Alternate Names: Florence Minch
1881-1959
Africa Inland Mission
, Kenya

Florence Stauffacher John William Stauffacher and Florence Minch were American missionaries in Kenya and Belgian Congo. Born near Monroe, Wisconsin, John Stauffacher graduated from North Western College (now North Central College, Naperville, Illinois). Recruited by the Student Volunteer Movement, he sailed for Kenya in 1903 under the auspices of the Africa Inland Mission (AIM). Florence Minch, born in Hooppole, Illinois, arrived in Kenya in 1906, where she and John were married that year. Both possessed pioneering spirits. In 1908 John Stauffacher was appointed extension director for AIM and began the process of opening up German East Africa (now Tanzania). In 1912 the Stauffachers entered the Belgian Congo (Zaire), where they finished their long missionary career. While based there, they also spent many interim years among the Maasai in Kenya.
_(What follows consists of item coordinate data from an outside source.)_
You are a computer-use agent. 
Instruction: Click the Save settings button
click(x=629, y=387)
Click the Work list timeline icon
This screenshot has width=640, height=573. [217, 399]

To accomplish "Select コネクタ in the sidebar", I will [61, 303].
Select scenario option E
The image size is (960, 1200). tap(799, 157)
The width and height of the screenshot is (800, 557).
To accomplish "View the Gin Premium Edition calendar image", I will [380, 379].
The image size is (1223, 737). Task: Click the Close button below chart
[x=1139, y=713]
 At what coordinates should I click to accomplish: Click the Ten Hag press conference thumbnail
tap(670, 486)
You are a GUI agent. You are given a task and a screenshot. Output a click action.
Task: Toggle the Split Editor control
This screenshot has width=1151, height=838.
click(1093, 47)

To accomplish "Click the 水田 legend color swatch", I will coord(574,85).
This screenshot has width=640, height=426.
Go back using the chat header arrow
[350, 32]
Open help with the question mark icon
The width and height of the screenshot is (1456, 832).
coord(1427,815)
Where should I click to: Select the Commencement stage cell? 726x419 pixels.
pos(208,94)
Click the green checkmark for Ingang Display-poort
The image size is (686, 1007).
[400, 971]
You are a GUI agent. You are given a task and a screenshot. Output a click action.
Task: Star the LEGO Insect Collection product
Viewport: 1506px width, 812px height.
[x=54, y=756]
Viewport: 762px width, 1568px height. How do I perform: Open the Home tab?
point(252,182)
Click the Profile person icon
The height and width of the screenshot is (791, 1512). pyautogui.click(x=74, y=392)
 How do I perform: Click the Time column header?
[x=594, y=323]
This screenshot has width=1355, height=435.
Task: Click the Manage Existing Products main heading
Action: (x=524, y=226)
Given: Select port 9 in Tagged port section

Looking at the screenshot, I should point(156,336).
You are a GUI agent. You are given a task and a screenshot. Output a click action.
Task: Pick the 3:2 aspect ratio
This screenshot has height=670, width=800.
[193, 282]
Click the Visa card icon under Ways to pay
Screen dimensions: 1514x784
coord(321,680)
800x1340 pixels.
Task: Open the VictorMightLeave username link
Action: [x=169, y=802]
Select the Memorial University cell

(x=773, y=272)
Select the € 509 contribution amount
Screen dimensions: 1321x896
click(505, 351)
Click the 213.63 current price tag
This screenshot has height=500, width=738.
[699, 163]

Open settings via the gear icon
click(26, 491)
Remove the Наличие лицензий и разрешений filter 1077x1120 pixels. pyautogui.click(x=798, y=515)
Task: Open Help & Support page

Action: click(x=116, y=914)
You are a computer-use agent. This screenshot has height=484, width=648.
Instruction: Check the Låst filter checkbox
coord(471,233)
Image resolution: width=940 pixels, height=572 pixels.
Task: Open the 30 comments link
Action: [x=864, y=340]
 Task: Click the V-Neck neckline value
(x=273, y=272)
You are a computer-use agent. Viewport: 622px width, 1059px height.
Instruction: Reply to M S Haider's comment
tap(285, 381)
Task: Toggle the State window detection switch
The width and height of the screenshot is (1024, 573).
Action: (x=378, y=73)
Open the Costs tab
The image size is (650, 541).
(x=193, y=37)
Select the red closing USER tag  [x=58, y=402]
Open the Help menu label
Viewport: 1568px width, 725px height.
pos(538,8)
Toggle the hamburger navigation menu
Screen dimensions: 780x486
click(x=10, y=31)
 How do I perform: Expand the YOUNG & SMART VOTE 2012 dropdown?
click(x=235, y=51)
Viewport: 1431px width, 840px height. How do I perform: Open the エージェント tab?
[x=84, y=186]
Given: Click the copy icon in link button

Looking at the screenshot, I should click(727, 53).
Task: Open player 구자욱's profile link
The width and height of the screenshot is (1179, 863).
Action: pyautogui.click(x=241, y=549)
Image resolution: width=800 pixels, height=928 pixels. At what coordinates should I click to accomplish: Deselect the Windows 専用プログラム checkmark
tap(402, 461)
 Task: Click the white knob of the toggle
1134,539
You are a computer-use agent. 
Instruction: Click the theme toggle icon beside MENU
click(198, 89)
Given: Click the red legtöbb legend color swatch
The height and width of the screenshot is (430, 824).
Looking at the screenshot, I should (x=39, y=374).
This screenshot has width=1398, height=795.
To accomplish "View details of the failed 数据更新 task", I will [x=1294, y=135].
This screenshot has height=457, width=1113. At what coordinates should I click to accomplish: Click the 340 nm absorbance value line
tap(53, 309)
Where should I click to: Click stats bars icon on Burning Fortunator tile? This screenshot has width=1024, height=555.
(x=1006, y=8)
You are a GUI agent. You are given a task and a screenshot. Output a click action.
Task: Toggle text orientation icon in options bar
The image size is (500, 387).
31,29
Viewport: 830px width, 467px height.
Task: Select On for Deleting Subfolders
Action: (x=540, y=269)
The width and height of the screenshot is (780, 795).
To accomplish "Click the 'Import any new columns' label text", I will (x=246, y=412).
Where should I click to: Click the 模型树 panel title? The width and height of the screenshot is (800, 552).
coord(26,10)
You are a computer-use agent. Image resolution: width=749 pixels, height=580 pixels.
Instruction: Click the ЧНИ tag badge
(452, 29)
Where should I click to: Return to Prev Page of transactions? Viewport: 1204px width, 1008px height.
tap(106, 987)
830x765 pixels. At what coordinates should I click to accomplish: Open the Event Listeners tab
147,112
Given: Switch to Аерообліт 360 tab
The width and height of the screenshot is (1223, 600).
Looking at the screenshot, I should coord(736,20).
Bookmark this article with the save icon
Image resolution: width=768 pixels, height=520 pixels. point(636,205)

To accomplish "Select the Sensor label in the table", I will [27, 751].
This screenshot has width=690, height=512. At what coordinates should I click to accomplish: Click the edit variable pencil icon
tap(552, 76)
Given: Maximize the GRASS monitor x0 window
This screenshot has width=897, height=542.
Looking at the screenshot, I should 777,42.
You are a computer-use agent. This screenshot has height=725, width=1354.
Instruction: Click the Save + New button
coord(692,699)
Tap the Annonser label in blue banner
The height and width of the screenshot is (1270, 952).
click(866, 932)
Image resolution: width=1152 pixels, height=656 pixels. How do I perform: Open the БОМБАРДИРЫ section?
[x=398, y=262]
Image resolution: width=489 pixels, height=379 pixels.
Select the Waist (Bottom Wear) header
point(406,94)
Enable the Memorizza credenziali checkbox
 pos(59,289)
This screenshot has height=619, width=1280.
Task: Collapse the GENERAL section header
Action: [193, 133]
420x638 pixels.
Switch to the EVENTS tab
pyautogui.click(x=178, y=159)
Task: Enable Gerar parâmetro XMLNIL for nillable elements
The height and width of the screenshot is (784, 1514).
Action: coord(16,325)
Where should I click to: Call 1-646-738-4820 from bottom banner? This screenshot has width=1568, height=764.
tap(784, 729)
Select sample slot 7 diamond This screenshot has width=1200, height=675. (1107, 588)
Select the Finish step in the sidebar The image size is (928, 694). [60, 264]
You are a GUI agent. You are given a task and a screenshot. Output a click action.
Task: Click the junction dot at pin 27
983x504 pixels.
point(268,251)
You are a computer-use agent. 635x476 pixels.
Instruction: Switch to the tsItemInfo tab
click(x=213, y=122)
In many ways the Stauffachers were ahead of their time. From the beginning they practiced a contextualized evangelism. They early developed a strong educational program. On their first furlough in 1909 they took with them their language informant, a Maasai, who became the first Kenyan African to obtain higher education in the United States. John Stauffacher’s passion for justice led him to denounce fellow Westerners who exploited the Maasai. He identified with Maasai resistance to government efforts to move them from their ancestral land. Some of the expatriate community therefore saw him as a major factor in the politicization of the Maasai. His concern for gradualism in the transformation of the custom of female circumcision stood in marked contrast with the position of his own and other missions. Rather than excommunicate new converts who participated in this rite, he called for patience and prayer until African believers themselves rejected the custom. Though at times the Stauffachers seemingly marched to the beat of a different drum, more than once history proved that in reality they were hearing a drumbeat that would sound decades later. They both died in Africa.

John A. Gration


Bibliography

Oliver Burbridge, Tagi (n.d.).

Gladys Stauffacher, Faster Beats the Drum (1977).

Josephine H. Westervelt, On Safari for God (n.d.).

The Stauffachers’ personal letters and diaries are in the archives of the Billy Graham Center library, Wheaton College, III.


This article is reproduced, with permission, from Biographical Dictionary of Christian Missions, copyright © 1998, by Gerald H. Anderson, W. B. Eerdmans Publishing Company, Grand Rapids, Michigan. All rights reserved.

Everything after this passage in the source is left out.